Incidence of neutropenia was comparable between both groups; 8/47 (17%) in the 2 g group vs 6/39 (15.4%) in the 4 g group (OR 0.89 (95% CI 0.26–2.63), p > 0.999). Median time to neutropenia was 12 and 17 days in the 2 g and 4 g groups respectively. Thrombocytopenia was observed in 0/47 in the 2 g group compared with 3/39 (7.7%) in the 4 g group (p 0.089). Median time to thrombocytopenia was 7 days in the 4 g group. Elevated liver enzymes did not clearly correlate with ceftriaxone dosing; present in 5/47 (10.6%) and 2/39 (5.1%) for 2 g and 4 g respectively (OR 0.45 (95% CI 0.87–2.36), p 0.448). Treatment cessation due to any adverse effect was similar between both groups 2/47 (4.3%) for 2 g and 3/39 (7.7%) for 4 g (OR 1.86 (95% CI 0.36–10.92), p 0.655).

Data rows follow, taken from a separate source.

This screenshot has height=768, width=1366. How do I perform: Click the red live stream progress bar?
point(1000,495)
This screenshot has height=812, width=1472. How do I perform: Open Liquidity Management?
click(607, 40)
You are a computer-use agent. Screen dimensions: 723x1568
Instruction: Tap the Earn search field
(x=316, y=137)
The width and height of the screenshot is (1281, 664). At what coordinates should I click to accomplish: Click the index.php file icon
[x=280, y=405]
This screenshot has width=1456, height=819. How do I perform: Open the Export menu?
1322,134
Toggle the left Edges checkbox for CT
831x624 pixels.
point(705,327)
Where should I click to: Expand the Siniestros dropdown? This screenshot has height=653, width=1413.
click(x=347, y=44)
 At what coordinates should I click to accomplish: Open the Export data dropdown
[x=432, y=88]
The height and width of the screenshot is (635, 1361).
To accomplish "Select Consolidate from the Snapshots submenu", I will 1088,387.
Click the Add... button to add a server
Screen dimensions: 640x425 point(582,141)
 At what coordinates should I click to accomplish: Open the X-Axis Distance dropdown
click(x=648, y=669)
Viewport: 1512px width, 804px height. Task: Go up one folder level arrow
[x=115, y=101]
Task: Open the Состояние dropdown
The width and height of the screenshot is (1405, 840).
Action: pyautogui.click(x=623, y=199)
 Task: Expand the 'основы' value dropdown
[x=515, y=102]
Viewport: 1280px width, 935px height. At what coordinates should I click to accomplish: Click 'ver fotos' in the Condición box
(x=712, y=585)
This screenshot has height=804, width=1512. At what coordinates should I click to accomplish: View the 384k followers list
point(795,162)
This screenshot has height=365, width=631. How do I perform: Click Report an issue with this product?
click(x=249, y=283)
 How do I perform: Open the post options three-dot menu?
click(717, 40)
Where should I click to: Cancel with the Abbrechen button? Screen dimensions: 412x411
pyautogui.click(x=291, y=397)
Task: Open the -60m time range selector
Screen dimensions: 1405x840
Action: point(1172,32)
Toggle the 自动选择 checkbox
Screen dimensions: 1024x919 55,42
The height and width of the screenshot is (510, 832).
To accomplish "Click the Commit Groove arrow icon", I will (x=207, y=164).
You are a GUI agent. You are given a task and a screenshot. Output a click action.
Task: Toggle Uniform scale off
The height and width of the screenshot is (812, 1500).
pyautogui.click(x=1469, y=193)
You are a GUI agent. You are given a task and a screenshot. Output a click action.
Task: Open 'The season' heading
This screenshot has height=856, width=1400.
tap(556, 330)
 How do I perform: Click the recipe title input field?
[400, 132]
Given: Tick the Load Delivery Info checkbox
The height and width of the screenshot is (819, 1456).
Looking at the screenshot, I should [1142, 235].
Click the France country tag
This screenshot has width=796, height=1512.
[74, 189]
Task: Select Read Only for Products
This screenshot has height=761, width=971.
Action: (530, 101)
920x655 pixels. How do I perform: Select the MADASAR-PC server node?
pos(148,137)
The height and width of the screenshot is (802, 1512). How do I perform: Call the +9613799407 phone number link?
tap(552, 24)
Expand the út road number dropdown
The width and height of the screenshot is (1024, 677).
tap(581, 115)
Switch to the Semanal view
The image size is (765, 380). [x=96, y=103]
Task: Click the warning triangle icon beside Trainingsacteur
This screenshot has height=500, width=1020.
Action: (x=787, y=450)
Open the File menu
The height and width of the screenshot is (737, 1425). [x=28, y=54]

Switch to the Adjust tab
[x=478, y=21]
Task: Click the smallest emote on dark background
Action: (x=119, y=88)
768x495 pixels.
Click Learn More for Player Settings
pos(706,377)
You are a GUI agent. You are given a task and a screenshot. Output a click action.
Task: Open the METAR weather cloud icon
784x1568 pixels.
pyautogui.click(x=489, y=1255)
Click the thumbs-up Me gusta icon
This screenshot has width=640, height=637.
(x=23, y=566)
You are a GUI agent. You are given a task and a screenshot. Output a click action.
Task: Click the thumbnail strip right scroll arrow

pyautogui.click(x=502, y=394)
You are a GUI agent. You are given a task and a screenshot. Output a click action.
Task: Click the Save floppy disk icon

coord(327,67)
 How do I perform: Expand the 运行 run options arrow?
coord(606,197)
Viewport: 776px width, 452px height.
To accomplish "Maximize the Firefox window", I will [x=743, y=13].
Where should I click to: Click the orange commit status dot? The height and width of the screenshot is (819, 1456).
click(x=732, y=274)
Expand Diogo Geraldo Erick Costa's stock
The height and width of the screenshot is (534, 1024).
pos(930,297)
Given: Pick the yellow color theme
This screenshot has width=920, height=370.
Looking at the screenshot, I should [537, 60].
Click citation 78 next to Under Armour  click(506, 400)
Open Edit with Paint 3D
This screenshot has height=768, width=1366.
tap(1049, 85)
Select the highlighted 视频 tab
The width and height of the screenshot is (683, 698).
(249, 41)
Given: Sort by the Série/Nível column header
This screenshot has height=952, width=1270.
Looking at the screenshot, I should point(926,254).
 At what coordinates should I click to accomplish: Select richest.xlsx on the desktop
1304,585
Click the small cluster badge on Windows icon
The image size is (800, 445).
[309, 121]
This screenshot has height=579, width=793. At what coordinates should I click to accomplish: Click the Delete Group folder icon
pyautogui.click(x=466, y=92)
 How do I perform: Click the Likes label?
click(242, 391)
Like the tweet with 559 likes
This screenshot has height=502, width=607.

Increased adverse effects with 4 g (over 2 g) daily dosing of ceftriaxone was not observed in an OPAT population. However absolute development of haematological and liver dyscrasias was appreciable—monitoring of liver function and full blood count in patients receiving prolonged ceftriaxone is indicated irrespective of dosing.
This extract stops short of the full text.